__Your instructions__:
Copy every record exactly, and keep the pictures out.

__Input material__:
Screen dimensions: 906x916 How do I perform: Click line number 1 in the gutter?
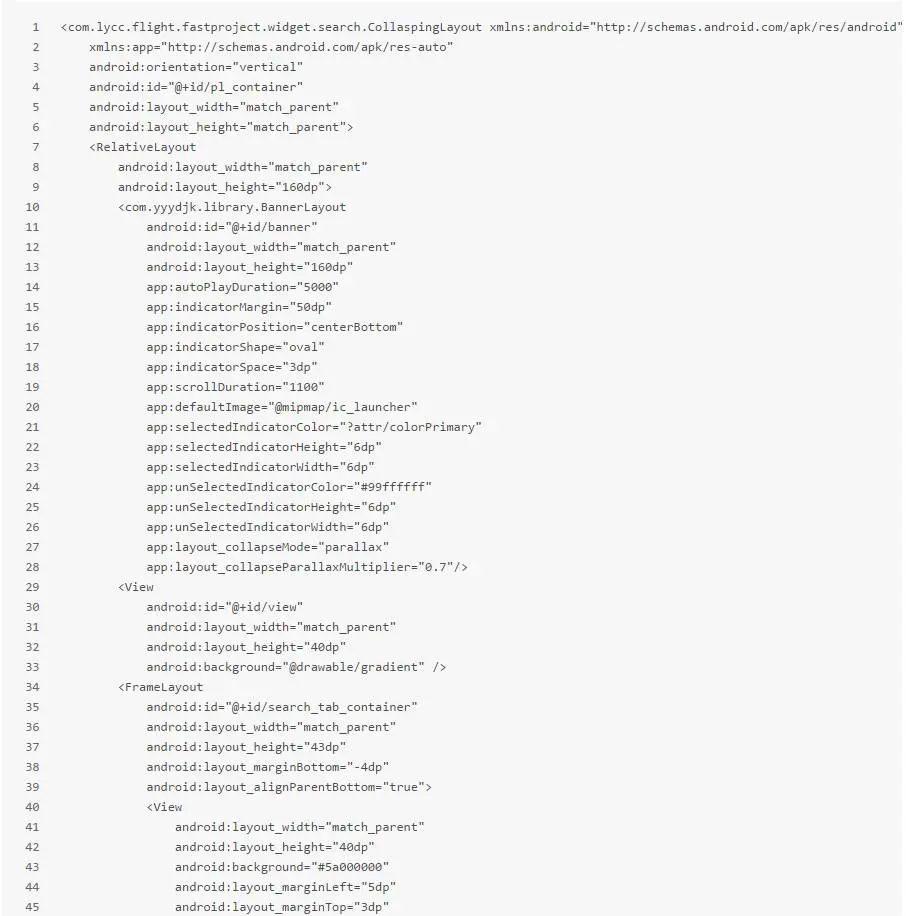click(36, 27)
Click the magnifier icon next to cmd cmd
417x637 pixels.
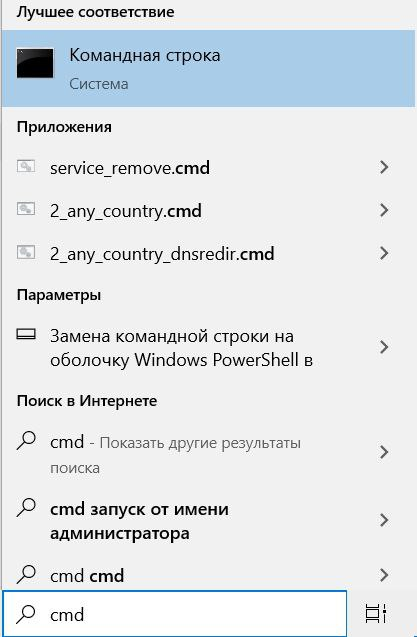[26, 574]
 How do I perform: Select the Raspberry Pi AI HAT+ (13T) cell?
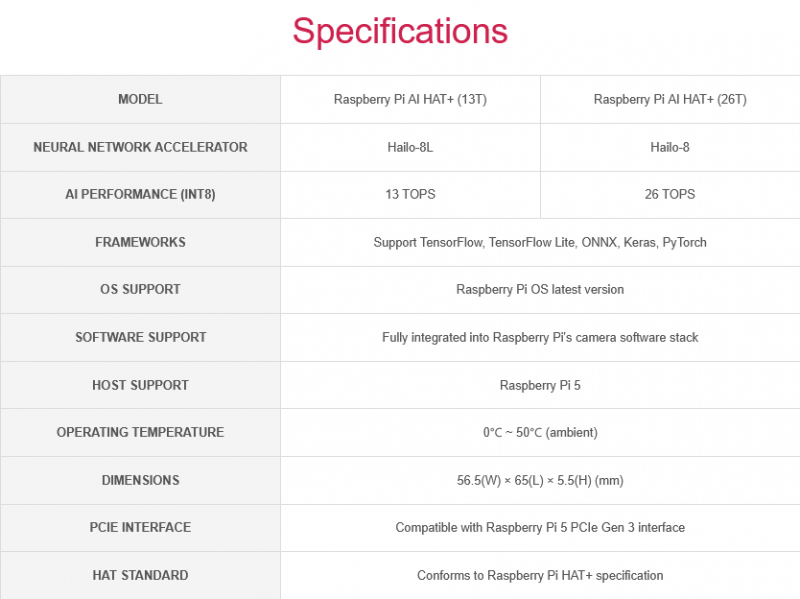(410, 99)
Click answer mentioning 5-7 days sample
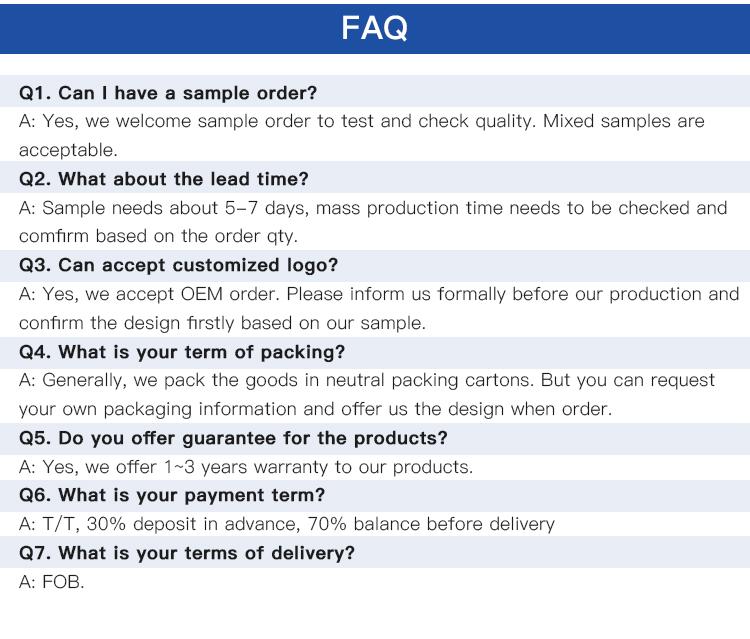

__Result of the task__:
Screen dimensions: 906x916 How do I perform: Click line number 1 in the gutter?
click(36, 27)
Click the magnifier icon next to cmd cmd
417x637 pixels.
[26, 574]
 How do I perform: Select the Raspberry Pi AI HAT+ (13T) cell?
(410, 99)
Click answer mentioning 5-7 days sample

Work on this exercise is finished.